Fernando Guerrero, presidente de la Asociación Mexicana de Agencias de Inteligencia de Mercado y Opinión (AMAI), subrayó que el mercado mexicano aún está lejos de los estándares internacionales en términos de transparencia y formación de precios. Los inversionistas privados son cada vez más exigentes, buscando proyectos con trazabilidad y estructuras de gobierno corporativo sólidas. Esta situación se agrava por el rezago en educación financiera, donde muchos inversionistas minoristas se enfocan solo en los rendimientos sin comprender los riesgos asociados a ciertos instrumentos. Esto podría resultar en una menor participación del capital minorista en el mercado bursátil.

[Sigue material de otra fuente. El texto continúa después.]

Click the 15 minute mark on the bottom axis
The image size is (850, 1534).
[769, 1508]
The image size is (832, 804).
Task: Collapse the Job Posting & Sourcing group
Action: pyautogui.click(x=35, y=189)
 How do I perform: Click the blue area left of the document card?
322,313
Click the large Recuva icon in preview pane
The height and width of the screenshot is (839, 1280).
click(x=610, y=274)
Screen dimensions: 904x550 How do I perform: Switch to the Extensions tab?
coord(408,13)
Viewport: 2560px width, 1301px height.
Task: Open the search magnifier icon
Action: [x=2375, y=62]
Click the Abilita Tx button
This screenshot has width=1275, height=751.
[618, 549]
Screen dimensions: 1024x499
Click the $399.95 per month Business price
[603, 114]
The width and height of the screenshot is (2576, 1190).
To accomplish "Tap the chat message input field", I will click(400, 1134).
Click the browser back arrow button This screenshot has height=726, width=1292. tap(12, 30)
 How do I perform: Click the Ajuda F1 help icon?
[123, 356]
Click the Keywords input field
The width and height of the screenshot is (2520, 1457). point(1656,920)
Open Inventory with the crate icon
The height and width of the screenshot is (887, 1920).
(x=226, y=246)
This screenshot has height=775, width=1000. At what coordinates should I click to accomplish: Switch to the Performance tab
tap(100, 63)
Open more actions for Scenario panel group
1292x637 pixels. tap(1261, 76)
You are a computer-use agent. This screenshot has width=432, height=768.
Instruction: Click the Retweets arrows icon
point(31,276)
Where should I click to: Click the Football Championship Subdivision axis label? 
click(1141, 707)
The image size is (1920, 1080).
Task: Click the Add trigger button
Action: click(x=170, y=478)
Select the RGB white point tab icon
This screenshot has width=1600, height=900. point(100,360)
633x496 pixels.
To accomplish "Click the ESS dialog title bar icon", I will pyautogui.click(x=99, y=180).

Vinicio Álvarez, presidente del Comité de Financiamiento de la Asociación Mexicana de Instituciones Bursátiles (AMIB), mencionó que el tamaño del mercado mexicano es reducido en comparación con la economía nacional. Actualmente, existen entre 130 y 150 emisiones corporativas de largo plazo en México, mientras que Brasil realiza más de 1,000 transacciones al año. Esto pone de manifiesto el potencial de crecimiento que aún tiene el mercado mexicano, donde la demanda por instrumentos corporativos es alta, especialmente en sectores defensivos y de infraestructura. Sin embargo, la falta de liquidez en el mercado secundario limita la formación eficiente de precios, ya que muchos inversionistas optan por mantener la deuda corporativa hasta su vencimiento.
A pesar de estos desafíos, las Afores tienen características ideales para financiar proyectos de infraestructura, dado que son inversionistas de largo plazo con 'capital paciente'. Sin embargo, Razú advirtió que no pueden sacrificar la rentabilidad en favor de proyectos nacionales, ya que su objetivo es garantizar buenas pensiones. La Bolsa Mexicana de Valores (BMV) también ha reconocido que el entorno es complejo, con la desaceleración económica global afectando el dinamismo financiero. Sin embargo, hay una percepción de una mejor relación entre el gobierno y el sector privado en comparación con años anteriores.
En conclusión, el capital existe y seguirá creciendo, pero México enfrenta un reto significativo para financiar su desarrollo a largo plazo sin un mercado público más profundo, líquido y competitivo. La necesidad de ajustes regulatorios y nuevos vehículos financieros es imperativa para recuperar el atractivo del mercado bursátil. Los próximos años serán cruciales para observar cómo se desarrollan estas dinámicas y si se logran atraer más empresas al mercado público.